David R. Williams, Ph.D., M.P.H.



David R. Williams, Ph.D., M.P.H.Dr. Williams is the Norman Professor of Public Health at the Harvard School of Public Health and Professor of African American Studies and of Sociology at Harvard University.  Prior to his arrival at Harvard, he was on the faculty at the University of Michigan and at Yale. He is centrally interested in social influences on health and his research expertise includes the trends and determinants of socioeconomic and racial differences in health. He has given special attention to the multiple ways in which racism can affect health. He is the author of more than 130 scholarly papers in scientific journals and edited collections and his research has appeared in leading journals in sociology, psychology, medicine, public health and epidemiology. He has served as a member of the editorial board of 8 scientific journals and as a reviewer for more than 50 others. According to ISI Essential Science Indicators, he was one of the Top 10 Most Cited Researchers in the Social Sciences during the last decade.  In 1995, he received an Investigator Award in Health Policy Research from the Robert Wood Johnson Foundation.
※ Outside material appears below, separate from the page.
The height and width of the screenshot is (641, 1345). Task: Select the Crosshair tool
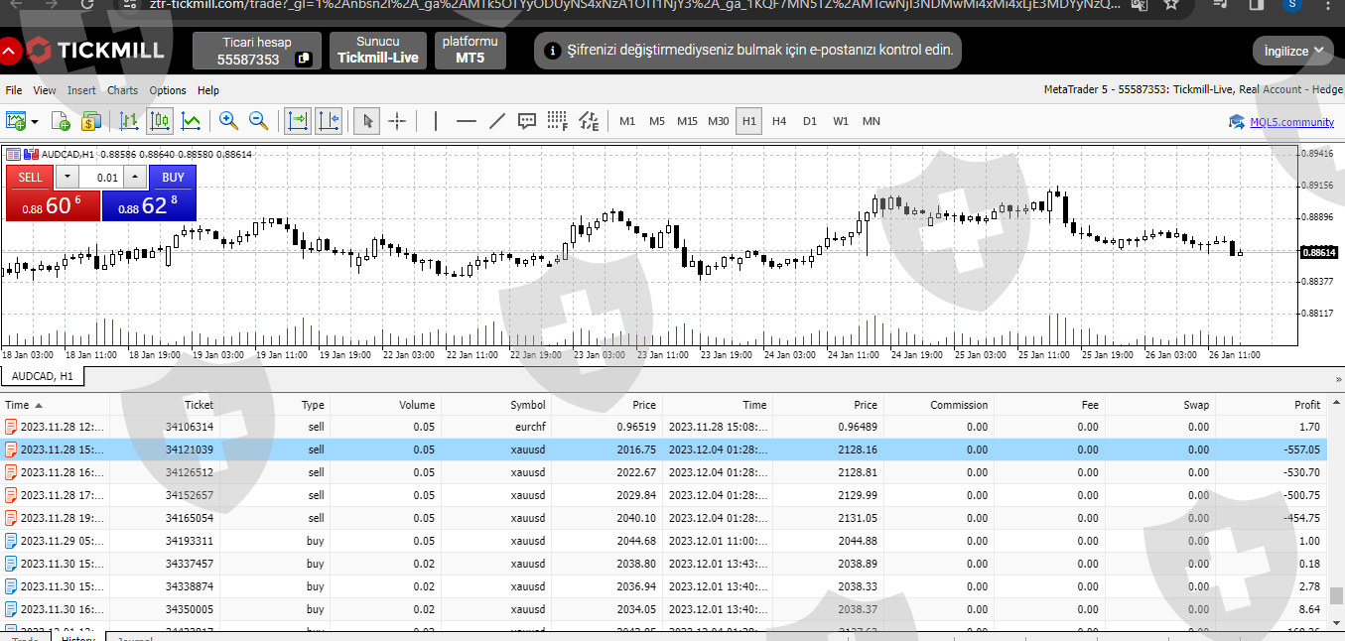397,121
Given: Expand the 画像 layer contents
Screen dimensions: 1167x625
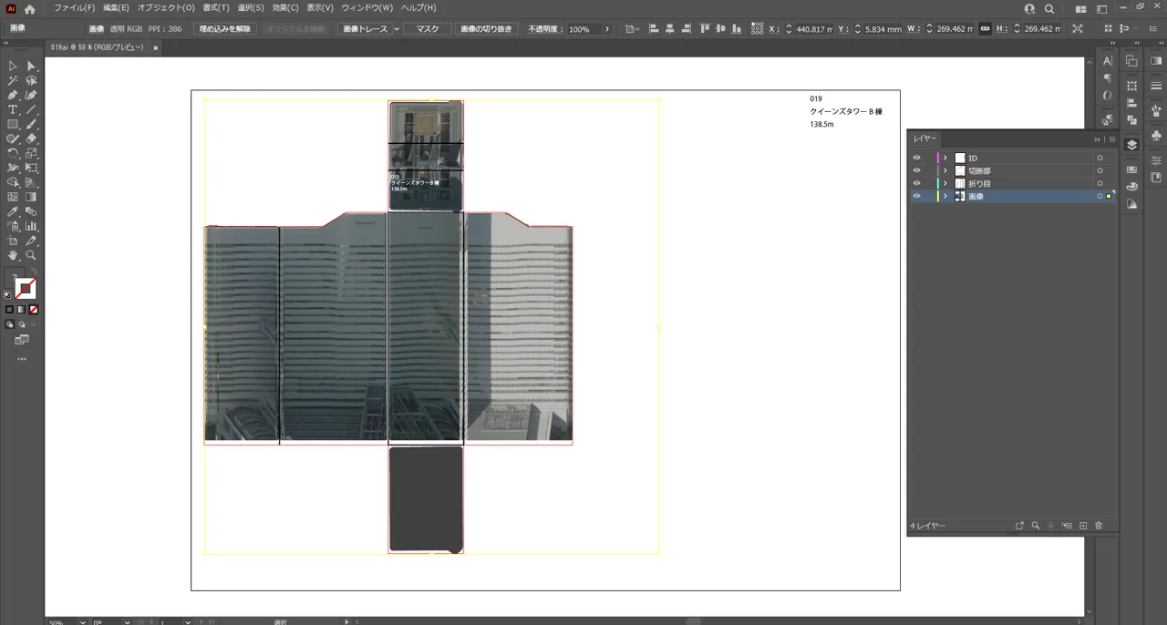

In 2001, he was elected as a member of the Institute of Medicine of the National Academy of Sciences. In 2004, he received one of the inaugural Decade of Behavior Research Awards.  Between 1992 and 1996, he served on the Department of Health and Human Services’ National Committee on Vital and Health Statistics. He also chaired its subcommittee on Minority and Other Special Populations. He has served on six panels for the Institute of Medicine/ National Academy of Sciences, including the committee that prepared the Unequal Treatment report.